ABUJA – Vice President Yemi Osinbajo has said that government was seriously considering the option of issuing visa on arrival to foreign investors and other business men from outside the country.
This, he said, was to help remove many perceived bureaucratic bottlenecks that had clogged the business climate in Nigeria.
Osinbajo who spoke at the public presentation and first annual lecture of `The Interview’ magazine to mark first anniversary of the publication in Abuja recalled that President Muhammadu Buhari had already inaugurated a committee on enabling business environment.
According to him, the responsibility of the committee which he chairs was move Nigeria up by 50 spaces on the World Bank’s ease of doing business index before 2017 ending.
Speaking on the theme of the event: “Why start-ups fail and strategies to save them’’, the vice president stated that it was the responsibility of the government to create the enabling environment for business to thrive, assuring that the present administration was committed to doing that.
He said: “The business of the government is to provide the right environment for start-ups. “The problem in most cases and which we have experienced in Nigeria is that our approval processes are needlessly difficult. “Bureaucracy generally gets caught in seeing the process as an end in itself not as a means to an end,’’ he said.
“The visa on arrival is one that is already in the regulations but that usually involves your applying ahead. “But the kind of visa on arrival that we think will free up the process is one which you are able to arrive here and get your visa on arrival as you make your application here,’’ he said. Osinbajo also revealed that the government had a plan to review process of business registrations in Nigeria to make it easier for start-ups, saying that the president was working on number regulations.
“It is the business of government departments to talk to each other to facilitate the process for the investor.’’ “Government is committed to ensuring that it is easier for people to do business, easier for people to access all of the different facilities that will make it easy to do business,’’ he said.

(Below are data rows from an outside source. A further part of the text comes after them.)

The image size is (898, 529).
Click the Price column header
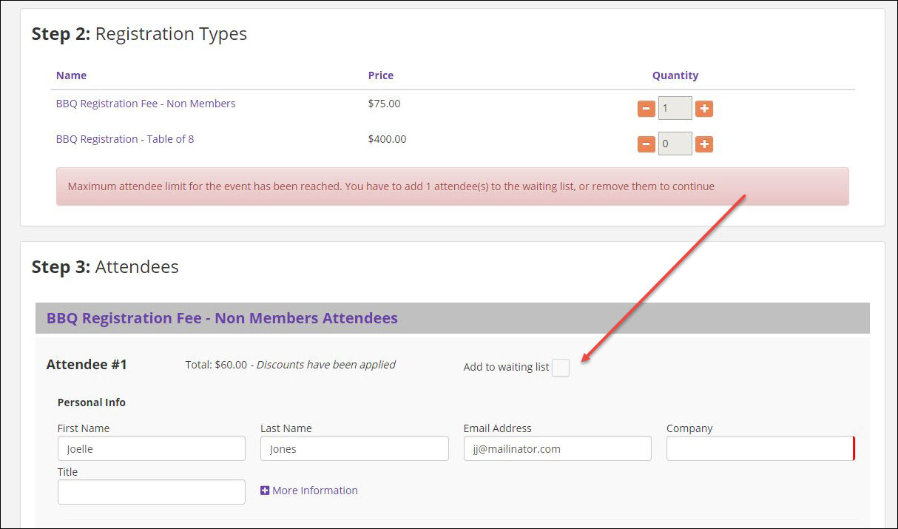click(381, 75)
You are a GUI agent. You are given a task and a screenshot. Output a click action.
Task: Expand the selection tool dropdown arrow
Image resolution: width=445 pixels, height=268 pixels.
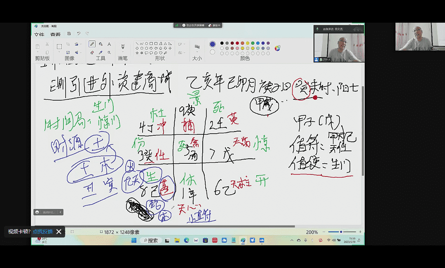pyautogui.click(x=59, y=53)
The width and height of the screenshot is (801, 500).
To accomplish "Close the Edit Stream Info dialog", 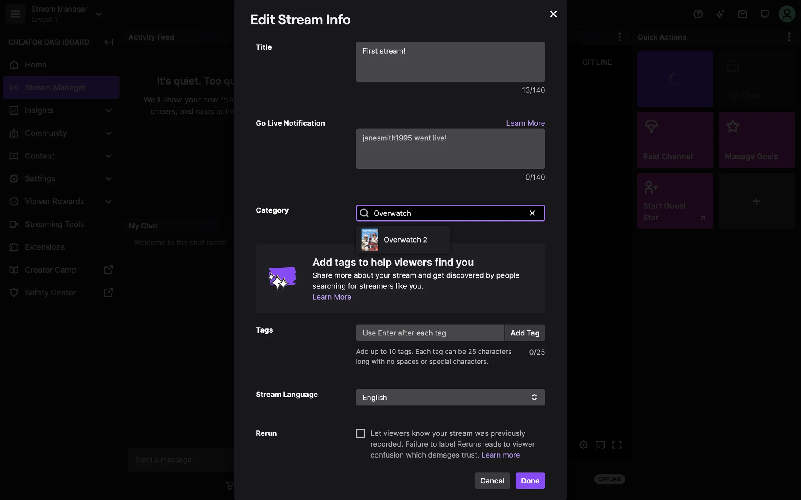I will point(553,14).
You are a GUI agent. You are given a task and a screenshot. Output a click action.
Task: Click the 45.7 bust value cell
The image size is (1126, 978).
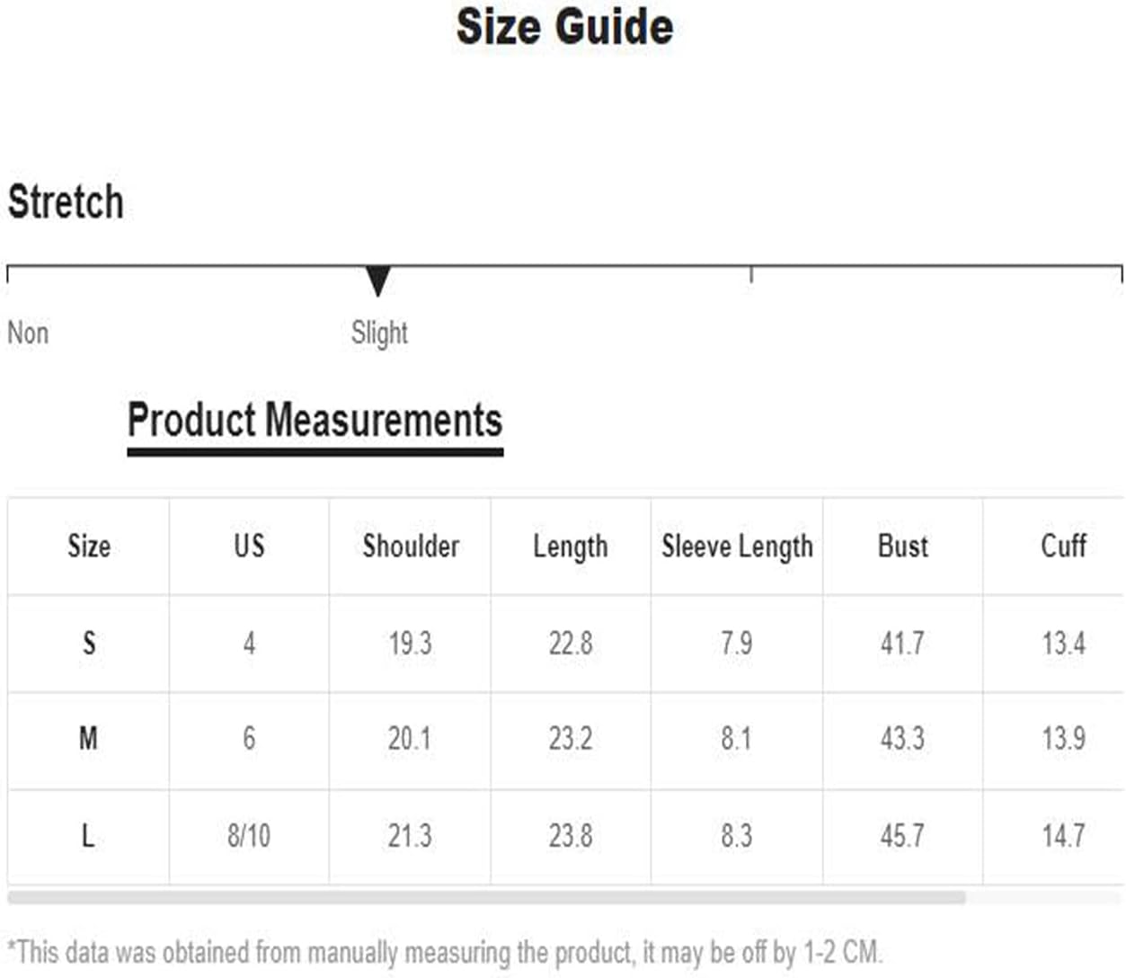click(902, 836)
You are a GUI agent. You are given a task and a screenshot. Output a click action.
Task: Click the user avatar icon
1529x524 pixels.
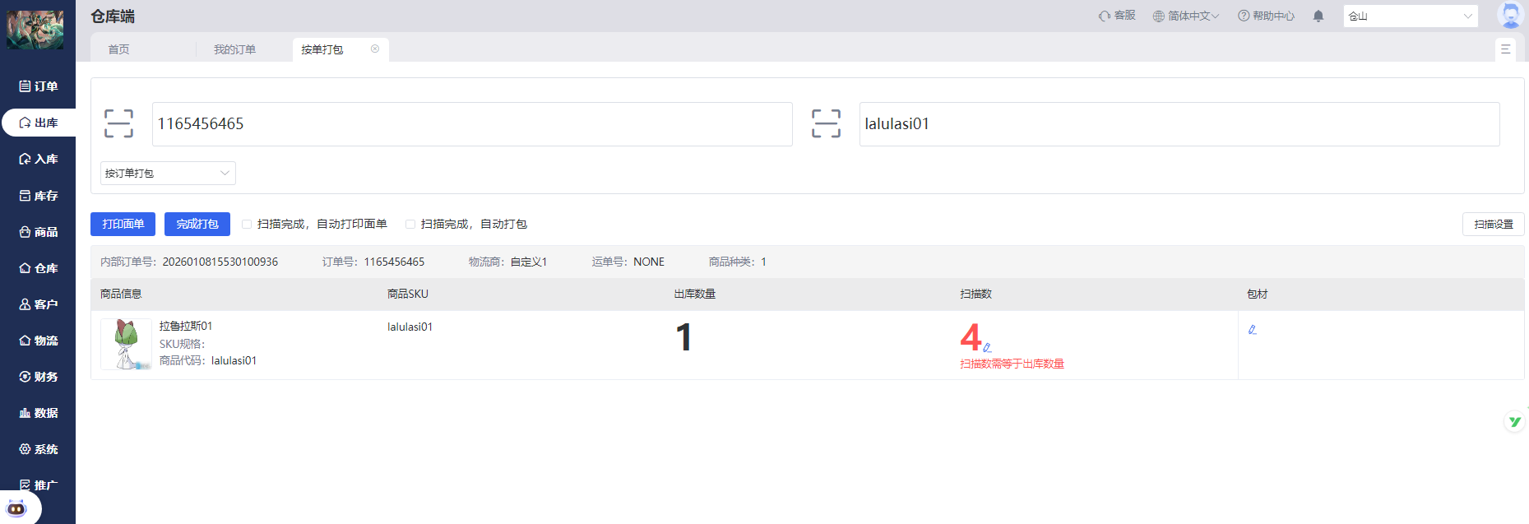click(x=1510, y=16)
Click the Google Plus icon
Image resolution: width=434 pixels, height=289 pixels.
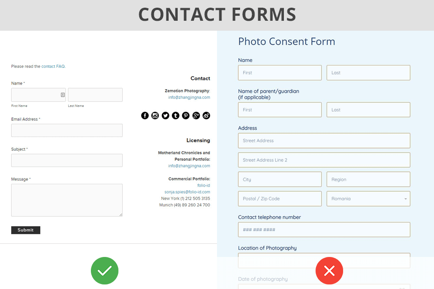click(196, 116)

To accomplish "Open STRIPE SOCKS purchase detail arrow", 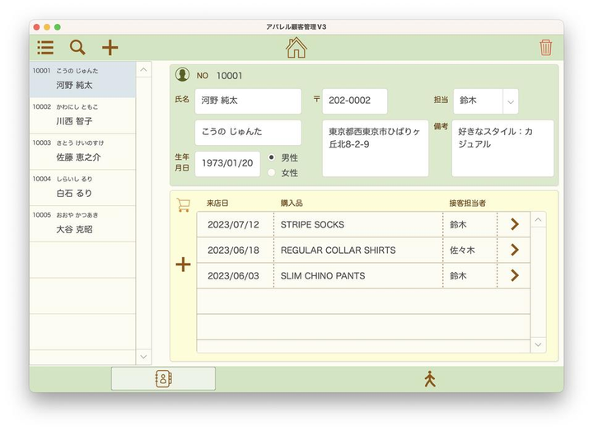I will coord(515,224).
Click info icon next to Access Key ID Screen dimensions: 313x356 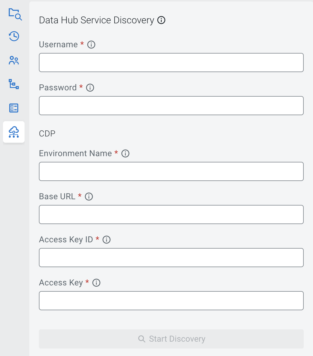coord(107,240)
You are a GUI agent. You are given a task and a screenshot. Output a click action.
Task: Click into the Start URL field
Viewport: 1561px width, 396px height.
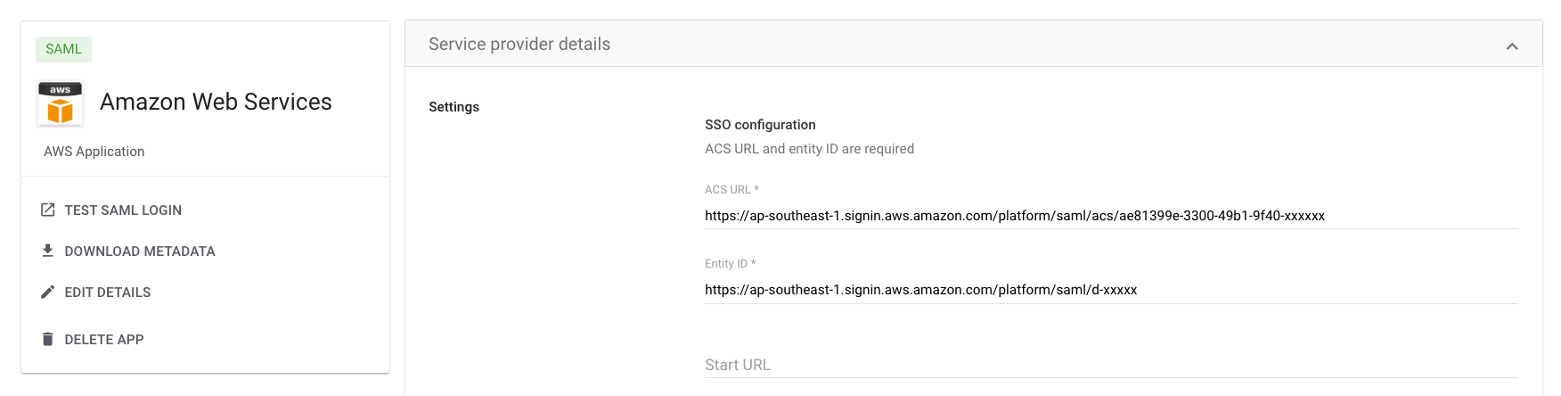[x=1111, y=365]
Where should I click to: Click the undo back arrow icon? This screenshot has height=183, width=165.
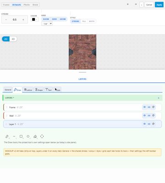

Also speaking at the event, the chairman of the occasion and Katsina state Governor, Aminu Masari underscore the role of the media in nation-building, stating that peace was paramount. He said that the dwindling price of crude oil price, insurgency as well as militancy and herdsmen/farmers conflicts had compounded the nation’s woes.
“There has to be peace in the country but there will not be peace without social justice,’’ he said. The Editor-in-Chief of the magazine, Mr Azubuike Ishiekwene, said the publication was avenue to contribute to the growth of democracy in Nigeria.